*** Provided information ***

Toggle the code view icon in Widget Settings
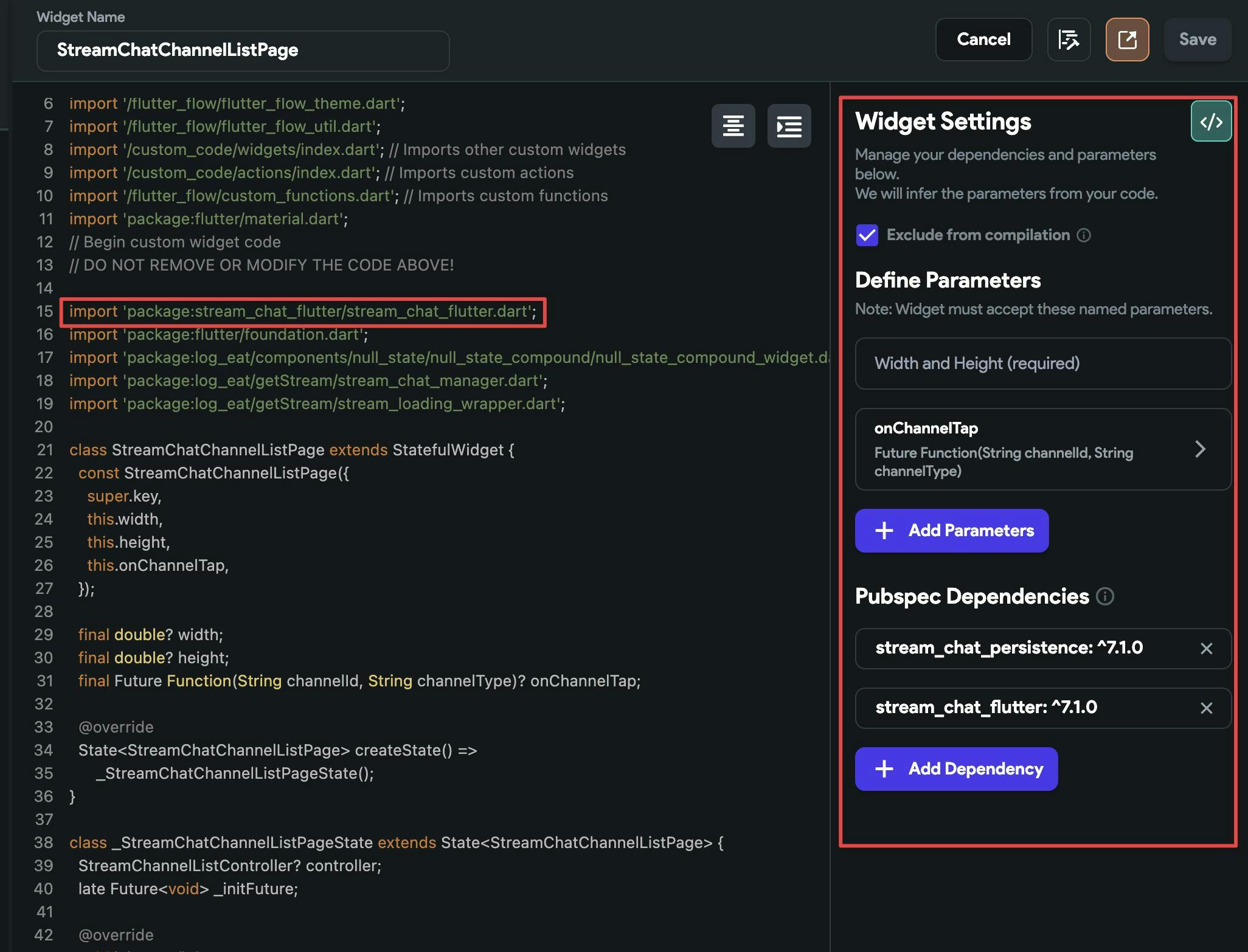The height and width of the screenshot is (952, 1248). [x=1211, y=122]
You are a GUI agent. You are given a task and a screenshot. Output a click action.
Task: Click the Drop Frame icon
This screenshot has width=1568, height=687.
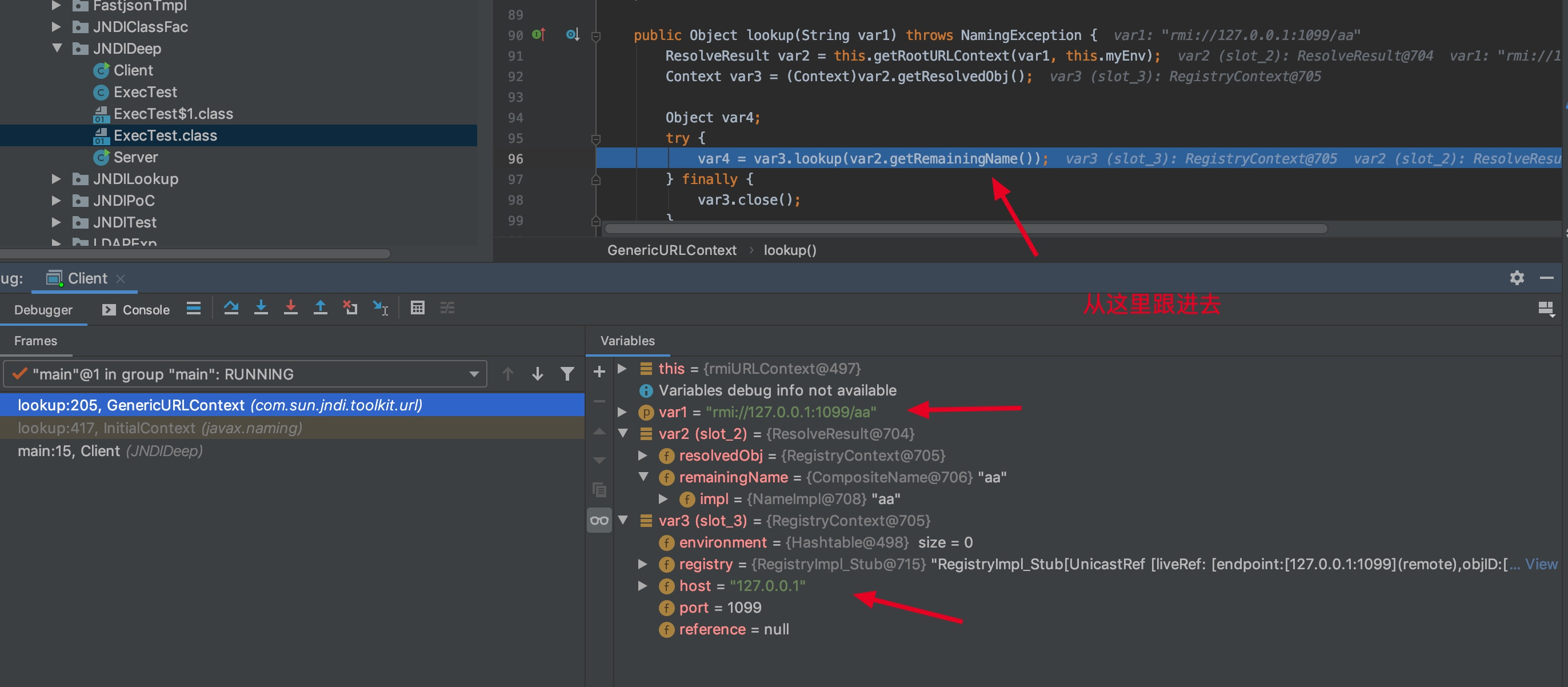350,308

***

Word for word, output the lines from the line bearing "You are a GUI" through the end of the records above, and only those, without the pictures.

You are a GUI agent. You are given a task and a screenshot. Output a click action.
Task: Click the Drop Frame icon
This screenshot has width=1568, height=687.
350,308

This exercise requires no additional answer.